DATASET ENTRIES:
--- --- ---

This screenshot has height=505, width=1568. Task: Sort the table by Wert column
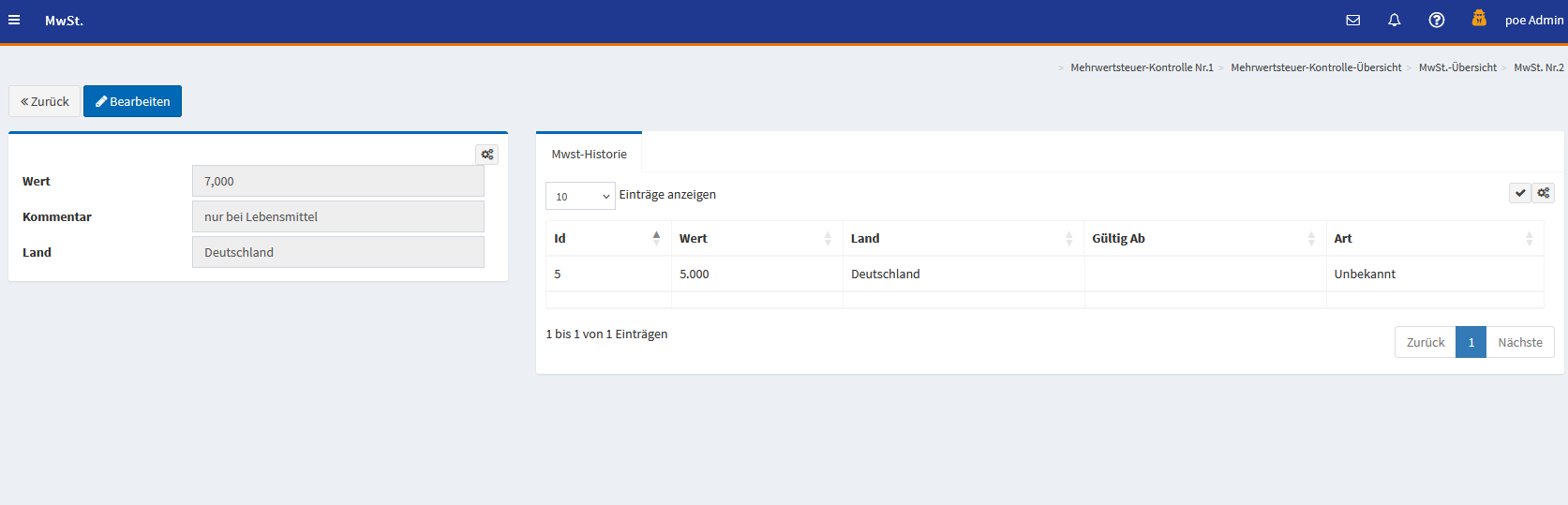755,239
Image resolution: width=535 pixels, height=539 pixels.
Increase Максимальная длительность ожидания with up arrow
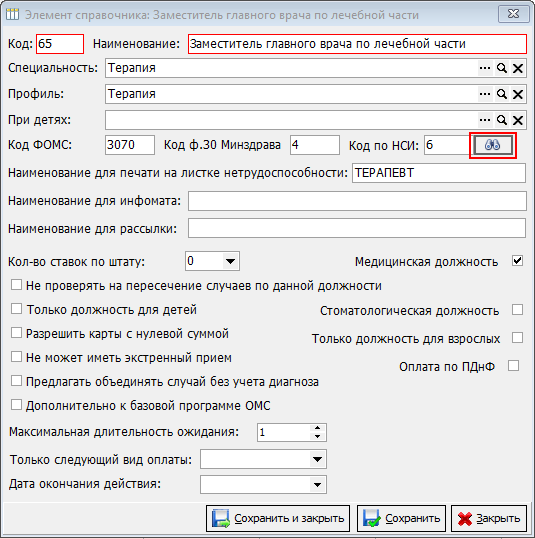point(317,428)
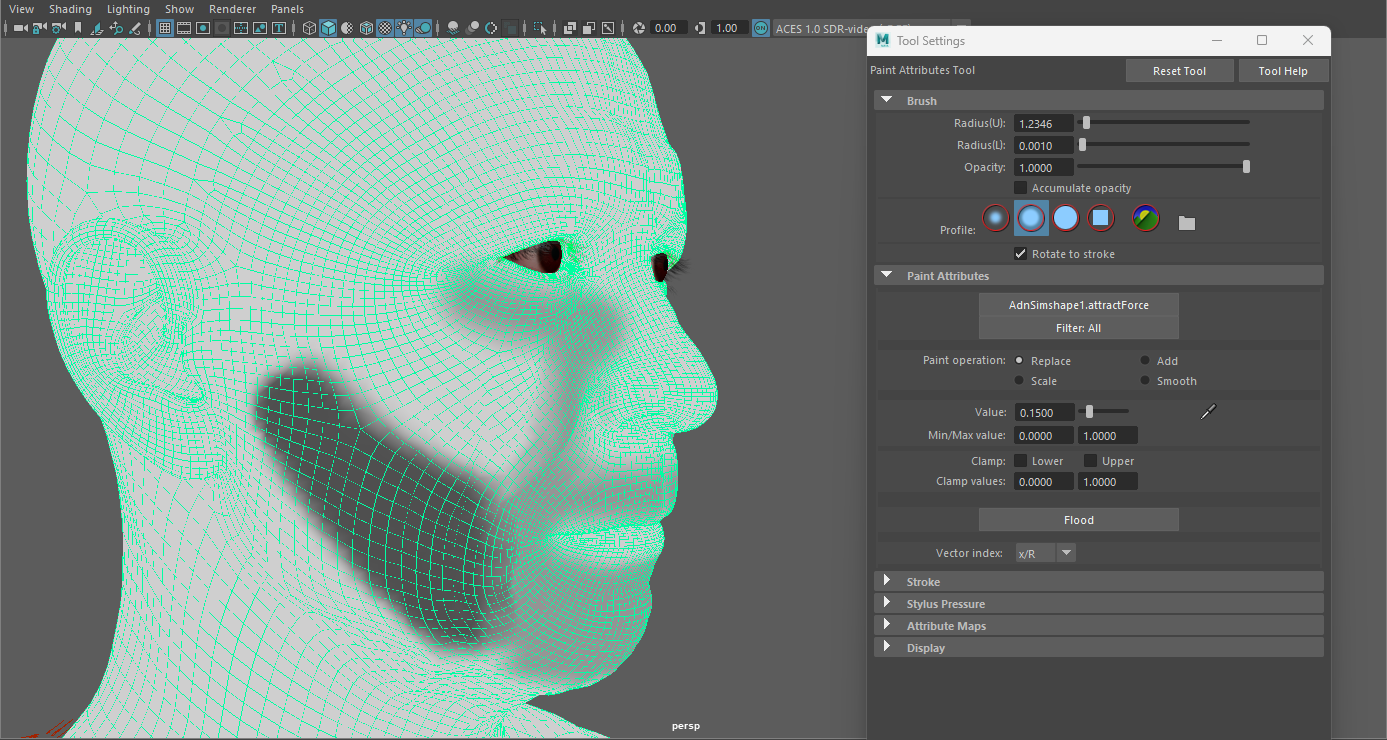The image size is (1387, 740).
Task: Click the Flood button
Action: point(1078,520)
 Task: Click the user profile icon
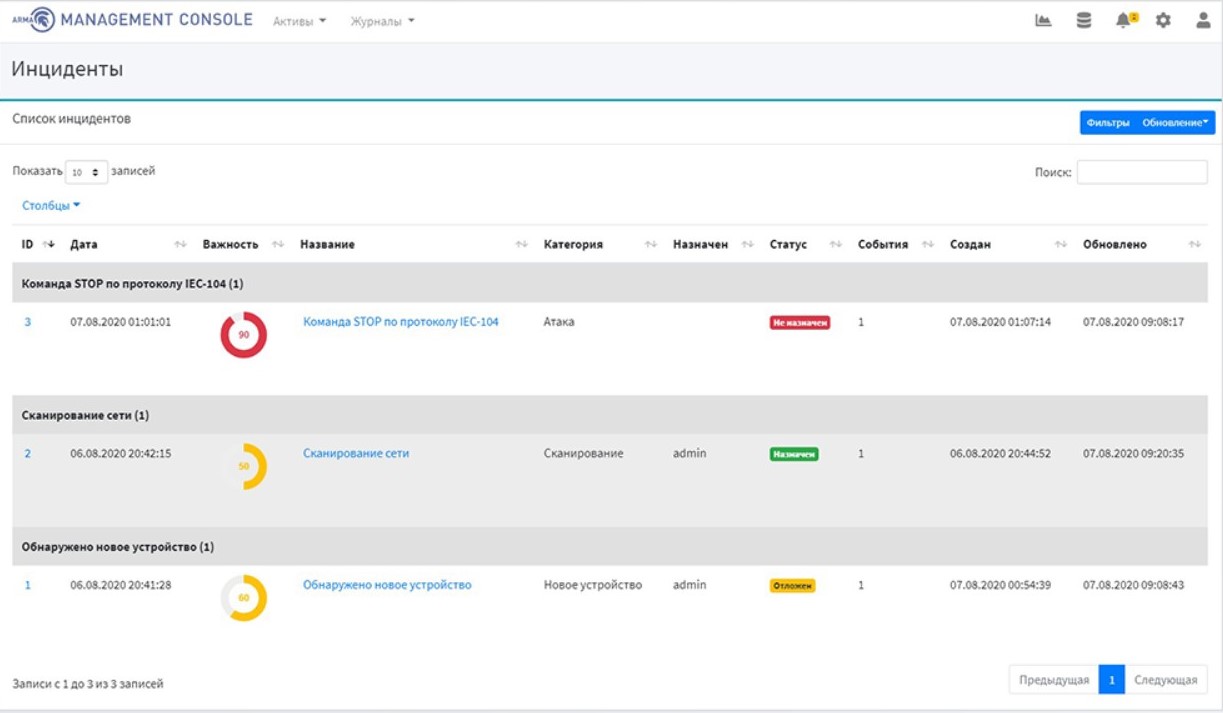click(1203, 20)
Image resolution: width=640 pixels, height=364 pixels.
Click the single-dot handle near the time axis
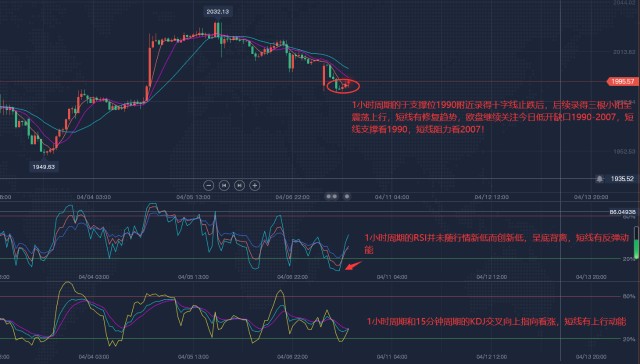click(x=347, y=196)
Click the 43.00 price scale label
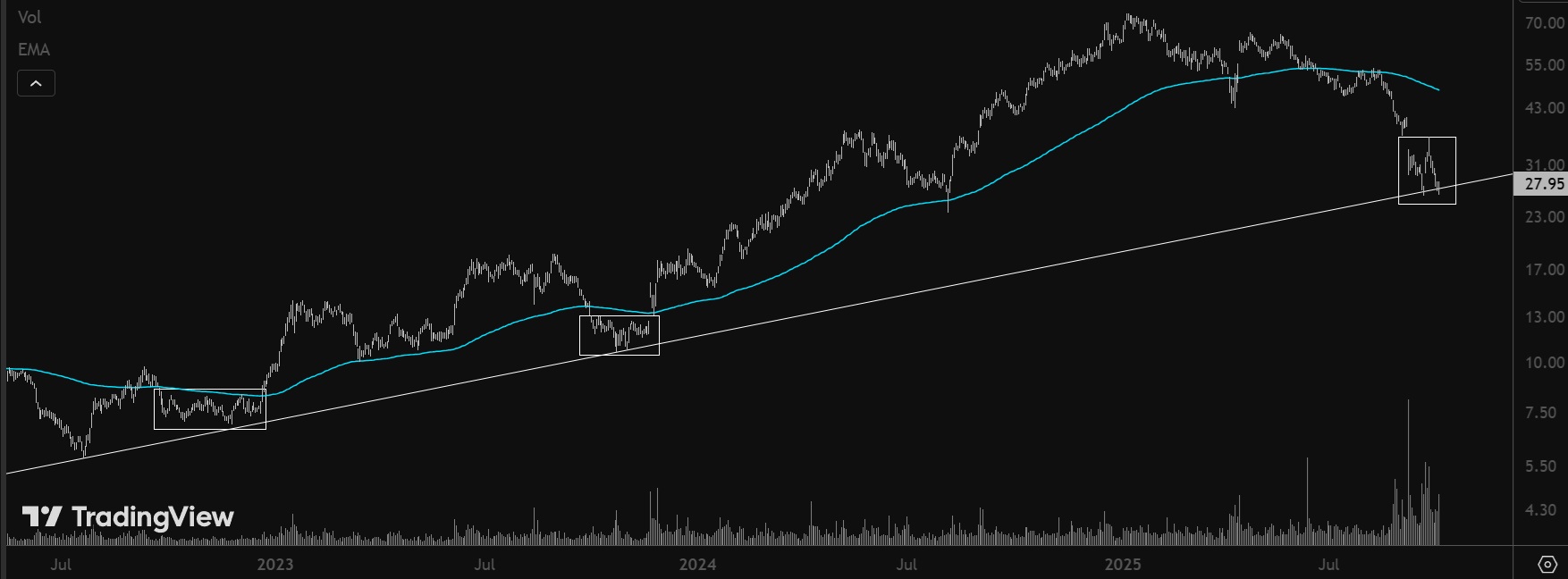 [1544, 108]
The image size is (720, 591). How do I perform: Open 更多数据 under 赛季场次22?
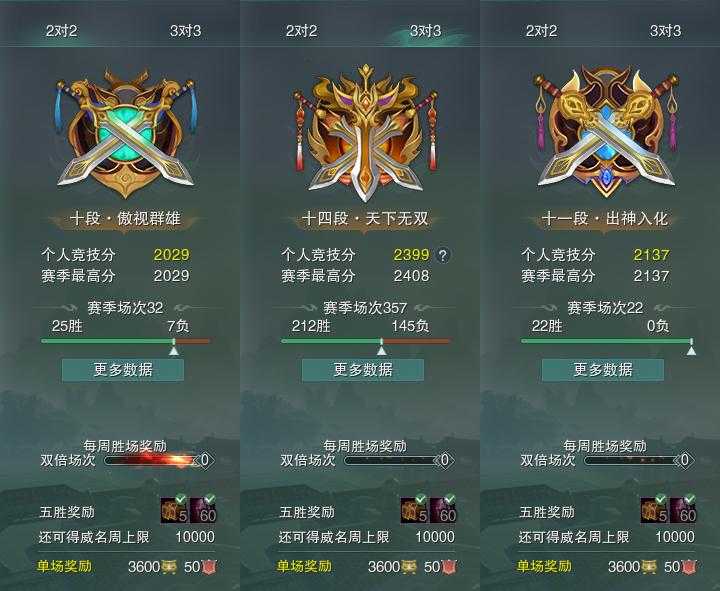point(603,370)
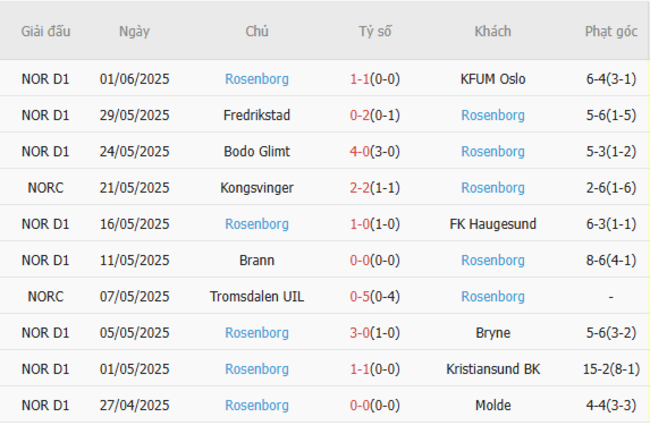Open the FK Haugesund team link

coord(492,224)
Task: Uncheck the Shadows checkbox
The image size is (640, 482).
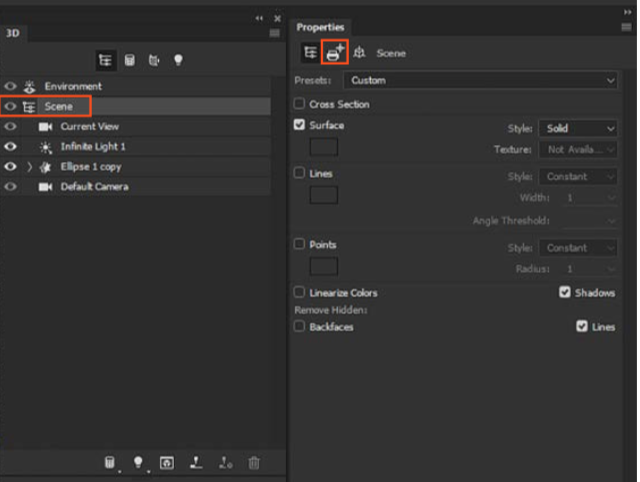Action: 565,293
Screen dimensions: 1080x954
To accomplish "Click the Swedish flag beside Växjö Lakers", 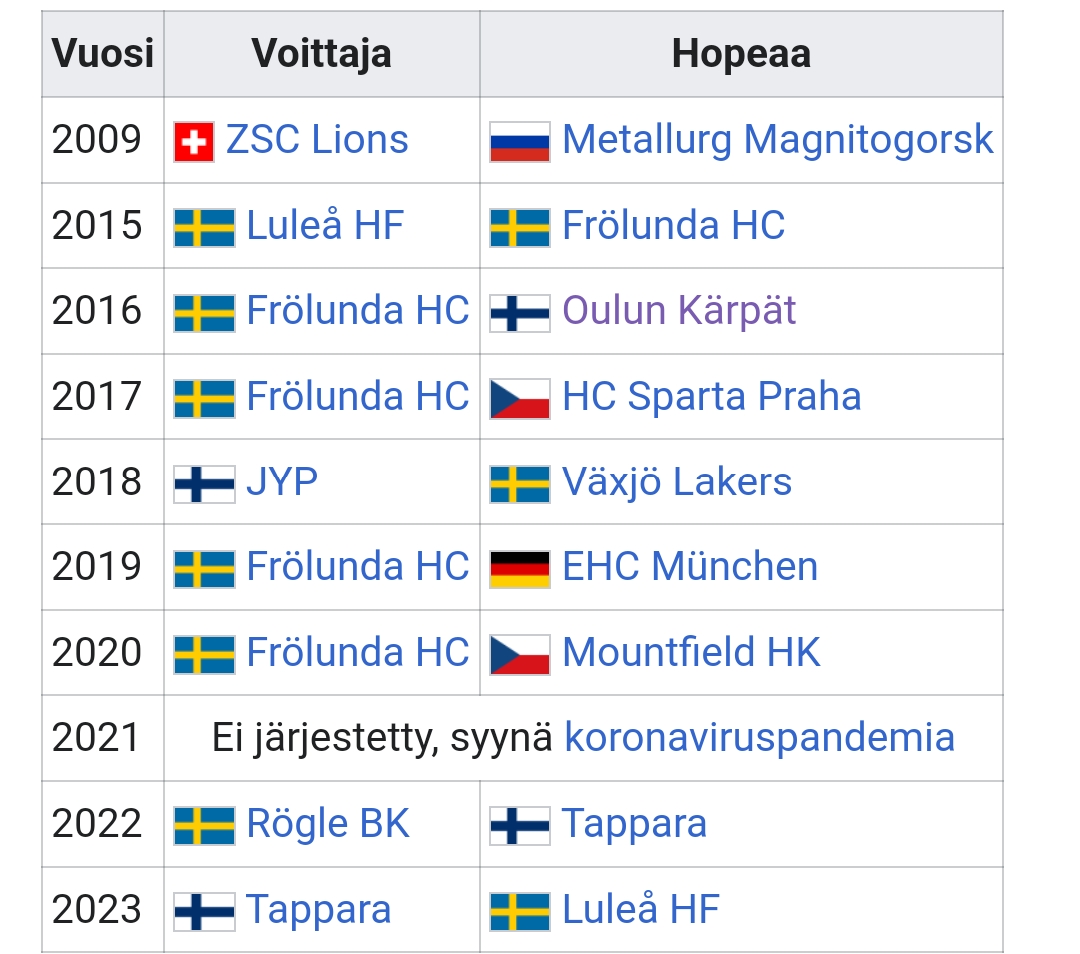I will [x=519, y=483].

--- --- ---

TASK REQUIREMENTS: Your answer should be a single number: the count of lines above with the word "pixels".

EXERCISE OUTPUT: 2